Or maybe it’s all still so new to you, that you can’t even venture a guess about what problem AI might solve for your nonprofit organization. That’s okay, too. Uncertainty is exactly what AI aims to solve.
As we work through use cases, keep the questions coming:
- What outcome are you hoping to drive?
- What is the uncertainty you hope to solve?
- What are the implications if the prediction is correct? If it’s not?
A Brief History of AI
Computer science, artificial intelligence, neuroscience, and cognitive science all began as part of the same field centered around the exploration of thought. Each of these disciplines seeks an understanding of what it is to think and learn.
Predictive analytics, AI, and machine learning remained strictly academic from the 1940s until the 1980s, when computer power started to become available for commercial applications. But that does not mean its concepts were not being applied.
The Vietnam War and Big Data: A Case Study in Machine Learning
Robert S. McNamara was many things: officer in the Army Air Force during WWII, president of Ford Motor Co., president of the World Bank. It was his work as Secretary of Defense during the Vietnam War, though, that connects him to what we now call data science and big data analytics.
Leveraging techniques he and his “Whiz Kids” first practiced in the Pacific Theater of WWII, McNamara devised a data-lead strategy for the commitment of American troops and materiel in Vietnam. The “McNamara Line” was a series of electronic monitors, sensors, and human intelligence mixed with real-time reports to make predictions.
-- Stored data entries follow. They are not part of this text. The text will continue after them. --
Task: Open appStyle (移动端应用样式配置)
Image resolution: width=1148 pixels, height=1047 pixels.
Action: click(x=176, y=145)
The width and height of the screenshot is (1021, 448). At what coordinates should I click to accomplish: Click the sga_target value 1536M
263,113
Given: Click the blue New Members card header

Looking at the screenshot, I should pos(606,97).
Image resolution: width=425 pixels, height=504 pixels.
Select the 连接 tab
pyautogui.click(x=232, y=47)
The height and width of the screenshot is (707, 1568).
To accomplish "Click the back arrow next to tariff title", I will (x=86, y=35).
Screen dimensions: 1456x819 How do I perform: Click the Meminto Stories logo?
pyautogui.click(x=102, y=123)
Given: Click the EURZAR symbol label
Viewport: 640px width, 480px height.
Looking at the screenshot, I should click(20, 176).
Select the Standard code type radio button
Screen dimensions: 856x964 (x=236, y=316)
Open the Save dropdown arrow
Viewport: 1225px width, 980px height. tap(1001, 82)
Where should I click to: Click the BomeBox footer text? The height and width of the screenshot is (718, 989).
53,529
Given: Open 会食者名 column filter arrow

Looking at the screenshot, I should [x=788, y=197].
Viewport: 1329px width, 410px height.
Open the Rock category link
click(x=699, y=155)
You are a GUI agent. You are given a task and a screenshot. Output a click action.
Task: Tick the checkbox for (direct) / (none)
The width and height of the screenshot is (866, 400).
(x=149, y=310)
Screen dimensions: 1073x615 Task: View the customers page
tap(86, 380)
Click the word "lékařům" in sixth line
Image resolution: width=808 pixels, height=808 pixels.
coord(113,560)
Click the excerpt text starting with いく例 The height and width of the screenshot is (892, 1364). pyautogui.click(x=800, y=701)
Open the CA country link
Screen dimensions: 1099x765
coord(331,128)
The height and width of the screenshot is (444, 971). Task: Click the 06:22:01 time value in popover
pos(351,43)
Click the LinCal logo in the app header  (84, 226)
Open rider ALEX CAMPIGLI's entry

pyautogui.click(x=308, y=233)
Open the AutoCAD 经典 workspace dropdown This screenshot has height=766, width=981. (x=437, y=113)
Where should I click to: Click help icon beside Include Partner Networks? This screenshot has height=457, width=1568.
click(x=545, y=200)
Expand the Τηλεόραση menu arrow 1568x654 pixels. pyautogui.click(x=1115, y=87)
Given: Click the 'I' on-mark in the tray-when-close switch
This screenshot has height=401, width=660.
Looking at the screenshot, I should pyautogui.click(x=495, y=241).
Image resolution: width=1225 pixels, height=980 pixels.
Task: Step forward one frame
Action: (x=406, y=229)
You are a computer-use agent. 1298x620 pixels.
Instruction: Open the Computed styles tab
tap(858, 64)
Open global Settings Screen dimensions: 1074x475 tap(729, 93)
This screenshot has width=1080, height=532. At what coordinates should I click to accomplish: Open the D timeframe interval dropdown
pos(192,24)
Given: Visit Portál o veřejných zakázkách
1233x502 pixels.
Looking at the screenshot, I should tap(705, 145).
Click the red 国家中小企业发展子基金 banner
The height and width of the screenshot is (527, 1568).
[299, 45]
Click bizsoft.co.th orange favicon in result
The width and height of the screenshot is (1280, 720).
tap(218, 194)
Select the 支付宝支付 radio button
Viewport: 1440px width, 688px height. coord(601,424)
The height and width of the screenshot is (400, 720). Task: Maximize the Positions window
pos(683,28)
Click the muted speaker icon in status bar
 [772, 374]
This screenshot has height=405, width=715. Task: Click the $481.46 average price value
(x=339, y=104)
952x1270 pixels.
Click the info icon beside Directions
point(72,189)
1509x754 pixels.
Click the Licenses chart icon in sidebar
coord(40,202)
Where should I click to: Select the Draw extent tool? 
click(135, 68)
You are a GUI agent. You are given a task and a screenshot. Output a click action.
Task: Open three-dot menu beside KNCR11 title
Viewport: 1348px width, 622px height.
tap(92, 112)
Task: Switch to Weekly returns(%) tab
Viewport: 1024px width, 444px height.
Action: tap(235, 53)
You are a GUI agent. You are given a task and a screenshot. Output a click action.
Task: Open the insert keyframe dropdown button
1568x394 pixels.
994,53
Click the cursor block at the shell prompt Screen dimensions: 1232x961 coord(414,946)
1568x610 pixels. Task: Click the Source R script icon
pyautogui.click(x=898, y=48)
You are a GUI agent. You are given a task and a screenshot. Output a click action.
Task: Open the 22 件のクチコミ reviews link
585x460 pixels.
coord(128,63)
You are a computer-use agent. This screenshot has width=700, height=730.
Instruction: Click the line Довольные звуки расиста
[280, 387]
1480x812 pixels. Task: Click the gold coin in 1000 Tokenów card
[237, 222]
These predictions, based on assumptions about the North Vietnamese army and existing American warfighting heuristics, were used to determine what the best military option might be.
To a certain extent, this could sound like any major corporation today—heavy data use, best practices, and smart people combining to set strategy. But McNamara and his group were over-reliant on data, particularly data related to outcomes they preferred, often dropping negative data or data that did not fit the model completely.
Take a look at the questions posed earlier, first related to McNamara’s goals and then to your own.
What outcome was Robert McNamara hoping to drive?
- At a high-level, winning the Vietnam War
What is the key uncertainty he hoped to solve?
- The best use of American resources
- The predicted next decisions of the North Vietnamese
What were the implications of the prediction(s) if they had been correct?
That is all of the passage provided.